Your objective => Show me every line in the listing that has the word "Change".

* * *

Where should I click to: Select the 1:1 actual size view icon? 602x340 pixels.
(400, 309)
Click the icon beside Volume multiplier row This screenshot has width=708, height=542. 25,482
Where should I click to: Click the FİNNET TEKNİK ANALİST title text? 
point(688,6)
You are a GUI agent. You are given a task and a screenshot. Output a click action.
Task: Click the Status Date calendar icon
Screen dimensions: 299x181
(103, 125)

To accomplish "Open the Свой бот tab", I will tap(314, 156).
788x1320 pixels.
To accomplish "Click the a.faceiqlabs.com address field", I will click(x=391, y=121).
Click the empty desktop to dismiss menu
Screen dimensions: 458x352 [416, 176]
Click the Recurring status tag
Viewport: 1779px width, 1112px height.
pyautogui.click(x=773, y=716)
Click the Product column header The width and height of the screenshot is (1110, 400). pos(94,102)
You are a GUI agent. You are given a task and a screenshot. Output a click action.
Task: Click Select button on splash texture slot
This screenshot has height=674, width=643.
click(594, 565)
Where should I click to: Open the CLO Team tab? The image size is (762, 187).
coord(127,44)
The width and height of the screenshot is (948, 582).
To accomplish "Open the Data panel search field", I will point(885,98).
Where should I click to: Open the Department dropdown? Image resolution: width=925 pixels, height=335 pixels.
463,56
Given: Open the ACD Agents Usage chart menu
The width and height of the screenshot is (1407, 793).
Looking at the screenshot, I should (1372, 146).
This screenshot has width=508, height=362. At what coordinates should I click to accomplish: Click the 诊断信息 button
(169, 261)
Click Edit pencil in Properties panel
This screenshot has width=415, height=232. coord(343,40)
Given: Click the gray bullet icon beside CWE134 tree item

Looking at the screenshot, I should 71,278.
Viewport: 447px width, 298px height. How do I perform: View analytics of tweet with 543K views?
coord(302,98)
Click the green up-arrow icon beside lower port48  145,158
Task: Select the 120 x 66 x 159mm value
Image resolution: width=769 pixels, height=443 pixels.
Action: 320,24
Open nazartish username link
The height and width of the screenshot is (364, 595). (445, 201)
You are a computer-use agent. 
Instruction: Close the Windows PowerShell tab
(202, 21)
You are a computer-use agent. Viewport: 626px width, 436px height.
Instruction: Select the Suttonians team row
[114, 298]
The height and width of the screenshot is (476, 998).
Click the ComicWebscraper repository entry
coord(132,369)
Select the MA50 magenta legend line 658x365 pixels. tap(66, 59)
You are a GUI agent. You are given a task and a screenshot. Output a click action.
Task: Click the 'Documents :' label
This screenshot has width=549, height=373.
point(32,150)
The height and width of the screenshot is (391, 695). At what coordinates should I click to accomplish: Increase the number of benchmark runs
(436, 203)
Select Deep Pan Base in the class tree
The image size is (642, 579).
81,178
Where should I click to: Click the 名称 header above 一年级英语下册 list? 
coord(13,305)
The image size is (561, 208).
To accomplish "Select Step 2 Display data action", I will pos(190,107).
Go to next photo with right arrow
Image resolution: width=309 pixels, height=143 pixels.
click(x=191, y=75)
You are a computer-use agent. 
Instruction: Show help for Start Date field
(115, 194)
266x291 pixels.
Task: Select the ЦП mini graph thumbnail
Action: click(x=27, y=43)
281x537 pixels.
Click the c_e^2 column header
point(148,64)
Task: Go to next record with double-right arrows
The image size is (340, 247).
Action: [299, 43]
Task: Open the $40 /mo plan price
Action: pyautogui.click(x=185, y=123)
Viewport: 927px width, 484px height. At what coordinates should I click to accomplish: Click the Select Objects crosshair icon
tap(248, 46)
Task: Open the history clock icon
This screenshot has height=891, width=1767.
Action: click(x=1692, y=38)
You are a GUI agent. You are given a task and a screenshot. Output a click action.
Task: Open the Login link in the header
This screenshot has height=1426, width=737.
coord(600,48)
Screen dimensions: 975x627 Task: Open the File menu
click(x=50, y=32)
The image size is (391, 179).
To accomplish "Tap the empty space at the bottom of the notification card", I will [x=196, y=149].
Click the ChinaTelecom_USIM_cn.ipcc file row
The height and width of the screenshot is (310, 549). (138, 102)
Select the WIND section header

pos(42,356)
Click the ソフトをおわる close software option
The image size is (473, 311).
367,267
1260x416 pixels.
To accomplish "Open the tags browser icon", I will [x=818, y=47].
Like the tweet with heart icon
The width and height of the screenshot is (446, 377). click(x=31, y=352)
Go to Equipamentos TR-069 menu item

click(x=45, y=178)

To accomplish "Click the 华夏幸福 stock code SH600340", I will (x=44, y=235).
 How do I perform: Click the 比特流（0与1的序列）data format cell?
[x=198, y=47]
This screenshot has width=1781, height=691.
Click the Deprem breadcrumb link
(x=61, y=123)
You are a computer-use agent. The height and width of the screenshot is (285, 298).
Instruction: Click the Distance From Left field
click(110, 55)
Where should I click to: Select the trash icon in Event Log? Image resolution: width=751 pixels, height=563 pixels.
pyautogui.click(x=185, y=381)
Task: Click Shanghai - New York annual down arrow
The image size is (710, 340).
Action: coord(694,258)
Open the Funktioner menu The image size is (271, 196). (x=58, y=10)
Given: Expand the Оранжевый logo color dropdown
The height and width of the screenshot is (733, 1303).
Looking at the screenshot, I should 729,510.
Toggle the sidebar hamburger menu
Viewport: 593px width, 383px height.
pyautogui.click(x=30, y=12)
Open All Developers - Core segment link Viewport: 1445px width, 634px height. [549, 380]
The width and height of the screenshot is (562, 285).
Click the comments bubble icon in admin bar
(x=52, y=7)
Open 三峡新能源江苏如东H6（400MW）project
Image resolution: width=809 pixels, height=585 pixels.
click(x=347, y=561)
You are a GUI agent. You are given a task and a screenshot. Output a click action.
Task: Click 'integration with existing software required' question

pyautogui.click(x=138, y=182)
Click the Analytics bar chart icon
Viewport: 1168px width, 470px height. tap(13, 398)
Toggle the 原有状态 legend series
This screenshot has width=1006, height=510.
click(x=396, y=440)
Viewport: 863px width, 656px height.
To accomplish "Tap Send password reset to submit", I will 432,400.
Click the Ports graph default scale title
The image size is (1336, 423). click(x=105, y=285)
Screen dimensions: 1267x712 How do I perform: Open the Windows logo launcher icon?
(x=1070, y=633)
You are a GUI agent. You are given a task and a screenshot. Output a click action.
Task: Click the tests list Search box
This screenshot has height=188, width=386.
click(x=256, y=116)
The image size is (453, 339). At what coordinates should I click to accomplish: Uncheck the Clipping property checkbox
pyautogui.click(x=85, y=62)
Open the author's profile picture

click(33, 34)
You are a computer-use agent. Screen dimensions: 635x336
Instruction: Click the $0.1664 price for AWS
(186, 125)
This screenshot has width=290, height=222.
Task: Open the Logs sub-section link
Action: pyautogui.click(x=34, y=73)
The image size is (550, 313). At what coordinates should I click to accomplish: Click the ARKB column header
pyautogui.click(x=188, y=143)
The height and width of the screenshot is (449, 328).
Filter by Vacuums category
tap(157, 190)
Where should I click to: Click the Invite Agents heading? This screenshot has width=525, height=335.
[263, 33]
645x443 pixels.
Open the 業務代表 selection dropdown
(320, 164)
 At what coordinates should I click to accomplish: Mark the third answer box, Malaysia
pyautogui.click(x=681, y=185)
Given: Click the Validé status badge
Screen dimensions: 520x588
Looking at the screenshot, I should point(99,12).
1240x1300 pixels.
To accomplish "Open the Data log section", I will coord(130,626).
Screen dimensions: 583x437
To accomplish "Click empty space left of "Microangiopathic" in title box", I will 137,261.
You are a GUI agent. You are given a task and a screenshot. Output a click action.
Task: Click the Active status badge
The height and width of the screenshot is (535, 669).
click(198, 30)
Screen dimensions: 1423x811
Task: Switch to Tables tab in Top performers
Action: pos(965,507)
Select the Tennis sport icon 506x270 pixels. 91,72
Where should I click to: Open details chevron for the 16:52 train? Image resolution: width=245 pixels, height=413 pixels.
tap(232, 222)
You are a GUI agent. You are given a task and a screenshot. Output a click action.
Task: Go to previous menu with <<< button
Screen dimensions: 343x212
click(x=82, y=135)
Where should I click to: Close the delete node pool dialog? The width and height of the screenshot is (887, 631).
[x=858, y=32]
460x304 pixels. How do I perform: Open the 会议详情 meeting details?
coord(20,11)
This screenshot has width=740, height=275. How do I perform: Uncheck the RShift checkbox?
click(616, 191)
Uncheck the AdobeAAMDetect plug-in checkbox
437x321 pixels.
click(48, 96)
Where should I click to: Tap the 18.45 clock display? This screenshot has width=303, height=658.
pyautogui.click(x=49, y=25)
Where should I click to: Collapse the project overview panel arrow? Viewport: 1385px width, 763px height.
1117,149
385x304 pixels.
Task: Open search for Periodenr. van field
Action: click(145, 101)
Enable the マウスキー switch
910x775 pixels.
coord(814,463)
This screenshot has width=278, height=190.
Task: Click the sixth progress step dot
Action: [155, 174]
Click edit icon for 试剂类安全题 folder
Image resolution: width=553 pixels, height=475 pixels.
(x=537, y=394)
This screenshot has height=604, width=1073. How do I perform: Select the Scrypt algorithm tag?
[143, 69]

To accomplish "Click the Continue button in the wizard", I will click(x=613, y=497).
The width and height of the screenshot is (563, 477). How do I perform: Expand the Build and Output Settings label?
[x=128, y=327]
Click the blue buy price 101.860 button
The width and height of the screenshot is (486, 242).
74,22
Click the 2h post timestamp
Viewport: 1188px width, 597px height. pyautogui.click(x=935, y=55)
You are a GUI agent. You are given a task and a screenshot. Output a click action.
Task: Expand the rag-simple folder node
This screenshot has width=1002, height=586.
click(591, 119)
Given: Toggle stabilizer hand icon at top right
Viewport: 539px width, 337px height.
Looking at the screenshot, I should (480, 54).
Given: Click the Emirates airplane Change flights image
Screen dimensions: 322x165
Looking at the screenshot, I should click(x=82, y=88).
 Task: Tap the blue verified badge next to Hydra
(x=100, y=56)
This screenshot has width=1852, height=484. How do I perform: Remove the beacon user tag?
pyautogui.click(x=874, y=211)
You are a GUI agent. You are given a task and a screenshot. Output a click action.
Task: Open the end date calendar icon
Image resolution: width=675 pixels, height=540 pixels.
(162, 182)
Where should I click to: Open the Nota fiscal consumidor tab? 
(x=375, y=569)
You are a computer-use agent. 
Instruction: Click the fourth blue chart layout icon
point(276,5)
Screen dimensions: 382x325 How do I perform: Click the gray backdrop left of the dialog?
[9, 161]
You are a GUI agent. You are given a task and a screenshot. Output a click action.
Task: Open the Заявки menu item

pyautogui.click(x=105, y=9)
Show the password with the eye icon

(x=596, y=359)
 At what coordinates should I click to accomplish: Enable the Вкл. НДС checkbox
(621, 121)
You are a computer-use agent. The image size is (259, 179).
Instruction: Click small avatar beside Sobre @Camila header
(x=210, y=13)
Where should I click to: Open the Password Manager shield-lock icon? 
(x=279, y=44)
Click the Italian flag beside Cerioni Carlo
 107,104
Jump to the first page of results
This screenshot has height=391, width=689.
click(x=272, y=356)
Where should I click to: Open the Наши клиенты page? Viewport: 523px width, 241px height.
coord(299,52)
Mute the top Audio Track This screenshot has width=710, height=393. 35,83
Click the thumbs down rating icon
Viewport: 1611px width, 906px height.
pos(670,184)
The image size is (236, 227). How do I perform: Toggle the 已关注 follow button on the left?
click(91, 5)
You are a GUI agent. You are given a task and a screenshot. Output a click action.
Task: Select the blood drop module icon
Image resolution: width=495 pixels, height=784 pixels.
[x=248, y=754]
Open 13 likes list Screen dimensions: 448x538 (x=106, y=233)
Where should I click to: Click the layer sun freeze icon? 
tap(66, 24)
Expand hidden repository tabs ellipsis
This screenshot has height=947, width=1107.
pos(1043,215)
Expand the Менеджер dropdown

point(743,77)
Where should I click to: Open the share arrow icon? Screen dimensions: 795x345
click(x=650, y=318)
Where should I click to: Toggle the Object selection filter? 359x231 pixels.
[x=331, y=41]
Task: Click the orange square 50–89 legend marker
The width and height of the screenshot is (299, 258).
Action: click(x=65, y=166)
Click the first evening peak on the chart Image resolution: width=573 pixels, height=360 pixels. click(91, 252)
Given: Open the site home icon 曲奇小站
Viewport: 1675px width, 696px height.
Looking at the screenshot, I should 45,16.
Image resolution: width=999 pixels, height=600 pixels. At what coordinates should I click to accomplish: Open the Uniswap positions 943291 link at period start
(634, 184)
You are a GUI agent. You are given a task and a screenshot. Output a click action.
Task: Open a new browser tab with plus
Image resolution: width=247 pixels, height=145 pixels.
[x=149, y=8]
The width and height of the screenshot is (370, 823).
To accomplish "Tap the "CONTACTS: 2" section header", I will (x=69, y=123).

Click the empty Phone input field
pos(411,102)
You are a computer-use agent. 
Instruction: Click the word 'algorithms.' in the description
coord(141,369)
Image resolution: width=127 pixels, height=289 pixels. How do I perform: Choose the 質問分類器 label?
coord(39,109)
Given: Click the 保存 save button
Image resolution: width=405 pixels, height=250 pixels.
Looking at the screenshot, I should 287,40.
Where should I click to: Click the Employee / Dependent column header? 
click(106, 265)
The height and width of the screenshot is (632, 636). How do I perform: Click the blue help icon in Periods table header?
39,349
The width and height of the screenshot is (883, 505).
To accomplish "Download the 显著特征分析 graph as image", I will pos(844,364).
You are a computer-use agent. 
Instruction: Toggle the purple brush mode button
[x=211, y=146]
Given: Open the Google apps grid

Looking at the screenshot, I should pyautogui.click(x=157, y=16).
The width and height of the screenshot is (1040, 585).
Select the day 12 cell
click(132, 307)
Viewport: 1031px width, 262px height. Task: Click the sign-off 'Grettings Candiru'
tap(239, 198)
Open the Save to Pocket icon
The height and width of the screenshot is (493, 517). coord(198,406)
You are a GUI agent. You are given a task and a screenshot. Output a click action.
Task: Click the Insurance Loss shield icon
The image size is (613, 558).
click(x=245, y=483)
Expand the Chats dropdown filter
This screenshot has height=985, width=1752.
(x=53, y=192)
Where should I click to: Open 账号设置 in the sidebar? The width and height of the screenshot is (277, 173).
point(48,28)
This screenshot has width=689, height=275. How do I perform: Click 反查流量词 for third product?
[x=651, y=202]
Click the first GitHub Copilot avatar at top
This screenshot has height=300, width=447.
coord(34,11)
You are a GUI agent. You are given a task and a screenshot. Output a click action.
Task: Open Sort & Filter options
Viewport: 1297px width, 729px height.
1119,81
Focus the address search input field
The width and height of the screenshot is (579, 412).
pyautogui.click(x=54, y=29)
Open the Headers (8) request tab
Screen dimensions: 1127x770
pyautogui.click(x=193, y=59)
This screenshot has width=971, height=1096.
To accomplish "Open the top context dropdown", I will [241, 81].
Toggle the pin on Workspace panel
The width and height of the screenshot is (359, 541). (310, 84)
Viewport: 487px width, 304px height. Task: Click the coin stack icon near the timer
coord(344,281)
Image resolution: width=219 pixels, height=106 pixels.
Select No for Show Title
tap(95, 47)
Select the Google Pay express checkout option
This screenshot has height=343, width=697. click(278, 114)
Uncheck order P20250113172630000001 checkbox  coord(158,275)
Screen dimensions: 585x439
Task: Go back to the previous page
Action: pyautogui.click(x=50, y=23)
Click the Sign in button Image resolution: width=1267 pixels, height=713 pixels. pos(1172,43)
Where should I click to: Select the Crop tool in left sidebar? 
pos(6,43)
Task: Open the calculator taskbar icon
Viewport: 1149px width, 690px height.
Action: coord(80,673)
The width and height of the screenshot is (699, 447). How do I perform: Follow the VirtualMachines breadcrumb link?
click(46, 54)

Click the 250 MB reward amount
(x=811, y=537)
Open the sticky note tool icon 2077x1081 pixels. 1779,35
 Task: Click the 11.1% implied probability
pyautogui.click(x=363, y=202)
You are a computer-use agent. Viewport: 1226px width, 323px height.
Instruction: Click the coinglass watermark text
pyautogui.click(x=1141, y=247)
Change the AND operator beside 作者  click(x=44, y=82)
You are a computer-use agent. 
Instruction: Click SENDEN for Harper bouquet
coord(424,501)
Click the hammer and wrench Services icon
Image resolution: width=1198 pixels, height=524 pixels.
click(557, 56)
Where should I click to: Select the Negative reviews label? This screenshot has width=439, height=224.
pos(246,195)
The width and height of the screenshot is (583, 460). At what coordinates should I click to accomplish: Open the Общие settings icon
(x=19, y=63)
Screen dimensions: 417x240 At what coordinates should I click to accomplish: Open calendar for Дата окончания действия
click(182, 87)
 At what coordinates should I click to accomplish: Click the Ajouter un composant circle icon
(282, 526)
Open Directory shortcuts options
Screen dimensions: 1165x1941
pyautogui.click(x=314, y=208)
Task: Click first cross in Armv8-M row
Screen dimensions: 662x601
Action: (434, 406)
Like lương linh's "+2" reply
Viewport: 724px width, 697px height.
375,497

* * *

Response =>
Given: Click the Emirates airplane Change flights image
Change the AND operator beside 作者  click(x=44, y=82)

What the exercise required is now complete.